The laws of slave states provide means and opportunities for revenge so ample, that miscreants like him never fail to improve them. "A nigger has struck a white man;" that is enough to set a whole county on fire; no question is asked about the provocation. The penalty followed: one hundred lashes on the bare back, and to have the right ear nailed to the whipping post, and then severed from the body. A powerful blacksmith named Hewes laid on the stripes. Fifty were given, during which the cries of my father might be heard a mile, and then a pause ensued. True, he had struck a white man, but as valuable property he must not be damaged. Judicious men felt his pulse. Oh! He could stand the whole. Again and again the thong fell on his lacerated back. His cries grew fainter and fainter, till a feeble groan was the only response to the final blows. His head was then thrust against the post, and his right ear fastened to it with a tack; a swift pass of a knife, and the bleeding member was left sticking to the place. Then came a hurrah from the degraded crowd, and the exclamation, "That's what he's got for striking a white man."
Previous to this affair my father, from all I can learn, had been a good-humored and light-hearted man, the ringleader in all fun at cornhuskings and Christmas buffoonery. His banjo was the life of the farm, and all night long at a merry making would he play on it while the other Negroes danced. But from this hour he became utterly changed. Sullen, morose, and dogged, nothing could be done with him. The milk of human kindness in his heart was turned to gall85So off he was sent to Alabama. What was his after fate neither my mother nor I have ever learned; the great day will reveal all."

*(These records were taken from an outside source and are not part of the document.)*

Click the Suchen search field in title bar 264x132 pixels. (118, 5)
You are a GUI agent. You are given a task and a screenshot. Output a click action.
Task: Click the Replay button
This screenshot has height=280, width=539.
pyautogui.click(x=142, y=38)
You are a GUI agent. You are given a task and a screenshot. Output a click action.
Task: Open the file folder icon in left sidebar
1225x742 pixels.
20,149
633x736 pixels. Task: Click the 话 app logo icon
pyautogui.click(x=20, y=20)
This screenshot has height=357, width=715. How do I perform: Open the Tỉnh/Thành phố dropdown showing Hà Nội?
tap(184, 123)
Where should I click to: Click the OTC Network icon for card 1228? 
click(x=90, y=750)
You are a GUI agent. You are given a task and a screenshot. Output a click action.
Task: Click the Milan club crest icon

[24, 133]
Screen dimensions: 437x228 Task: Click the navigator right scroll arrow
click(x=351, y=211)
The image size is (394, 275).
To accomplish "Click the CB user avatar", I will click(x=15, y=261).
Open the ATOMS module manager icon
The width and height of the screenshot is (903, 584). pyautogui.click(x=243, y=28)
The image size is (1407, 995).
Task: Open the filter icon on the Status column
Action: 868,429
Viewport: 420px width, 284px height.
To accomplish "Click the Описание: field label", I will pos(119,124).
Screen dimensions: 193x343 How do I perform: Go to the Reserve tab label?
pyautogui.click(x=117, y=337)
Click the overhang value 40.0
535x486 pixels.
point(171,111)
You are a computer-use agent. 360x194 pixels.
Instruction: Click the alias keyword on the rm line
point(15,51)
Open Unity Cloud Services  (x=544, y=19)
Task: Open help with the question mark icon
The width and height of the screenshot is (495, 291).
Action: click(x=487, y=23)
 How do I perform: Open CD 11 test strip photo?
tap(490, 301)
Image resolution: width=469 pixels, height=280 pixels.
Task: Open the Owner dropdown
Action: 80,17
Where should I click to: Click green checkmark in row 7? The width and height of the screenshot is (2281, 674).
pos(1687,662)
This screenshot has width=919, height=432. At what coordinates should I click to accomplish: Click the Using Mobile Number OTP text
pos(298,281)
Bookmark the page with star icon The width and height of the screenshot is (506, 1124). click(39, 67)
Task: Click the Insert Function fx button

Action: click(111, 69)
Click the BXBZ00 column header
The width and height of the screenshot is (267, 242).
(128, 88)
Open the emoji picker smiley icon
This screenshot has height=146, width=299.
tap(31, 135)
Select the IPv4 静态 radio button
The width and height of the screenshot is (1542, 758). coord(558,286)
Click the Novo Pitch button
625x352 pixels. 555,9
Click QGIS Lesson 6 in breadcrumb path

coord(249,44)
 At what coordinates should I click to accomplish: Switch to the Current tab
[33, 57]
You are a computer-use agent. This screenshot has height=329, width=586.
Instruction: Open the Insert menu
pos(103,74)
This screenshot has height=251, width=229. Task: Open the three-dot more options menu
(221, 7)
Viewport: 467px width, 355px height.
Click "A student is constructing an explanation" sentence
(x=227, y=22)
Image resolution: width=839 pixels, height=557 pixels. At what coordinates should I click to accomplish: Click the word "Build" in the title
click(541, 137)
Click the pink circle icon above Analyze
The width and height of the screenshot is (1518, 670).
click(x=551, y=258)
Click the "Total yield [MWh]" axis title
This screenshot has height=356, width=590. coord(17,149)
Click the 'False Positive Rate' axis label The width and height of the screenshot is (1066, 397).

The mother of Josiah Henson deserves a place among those mothers of the great holy men of the Church. As Solomon said long ago, "Train up a child in the way he should go: and when he is old, he will not depart from it." (Prov. 22:6) Here is account of his recollections of her teaching him to pray:

"For two or three years my mother and her young family of six children had resided on this estate [i.e. the kind Dr. McPherson]; and we had been in the main very happy. She was a good mother to us, a woman of deep piety, anxious above all things to touch our hearts with a sense of religion. How or where she acquired her knowledge of God, or her acquaintance with the Lord's Prayer, which she so frequently taught us to repeat, I am unable to say. I remember seeing her often on her knees trying to arrange her thoughts in prayer appropriate to the situation, but which amounted to little more than constant ejaculations, and the repetition of short phrases which were within my infant comprehension, and have remained in my memory to this hour."

Much of the prayer life of the ancient, Orthodox Church is exactly this - the constant remembrance of God through short, ejaculatory prayers, like Josiah's mother taught him. The most common such prayer of course is, of course, "Lord, have mercy!"

However, with the death of the kind slave owner, Dr. McPherson, another heavy blow was to befall young Josiah. Again in his own words:

"Our term of happy union as one family was now, alas, at an end. Mournful as was the Doctor's death to his friends it was a far greater calamity to us. The estate and the slaves must be sold and the proceeds divided among the heirs. We were but property; not a mother, and the children God had given her. Young as I was then, the iron entered into my soul. The remembrance of the breaking up of McPherson's estate is photographed in it's minutest features in my mind. The crowd collected round the stand, the huddling group of Negroes, the examination of muscle, teeth, the exhibition of agility, the look of the auctioneer, the agony of my mother - I can shut my eyes and see them all.
My brothers were bid off first, and one by one, while my mother, paralyzed by grief, held me by the hand. Her turn came, and she was bought by Isaac Riley of Montgomery County [Maryland]. Then I was offered to the assembled purchasers. My mother, half distracted with the thought of parting forever from all her children, pushed through the crowd, while the bidding for me was going on, to the spot where Riley was standing. She fell at his feet, and clung to his knees, entreating him in tones that a mother only could command, to buy her baby as well as herself, and spare to her one, at least, of her little ones. Will it, can it be believed that this man, thus appealed to, was capable of turning a deaf ear to her supplication, but of disengaging himself from her with such violent blows and kicks, as to reduce her to the necessity of creeping out of his reach, and mingling the groan of bodily suffering with the sob of a breaking heart? As she crawled away from the brutal man I heard her sob out, "Oh, Lord Jesus, how long, how long shall I suffer this way!" I must have been then between five and six years old."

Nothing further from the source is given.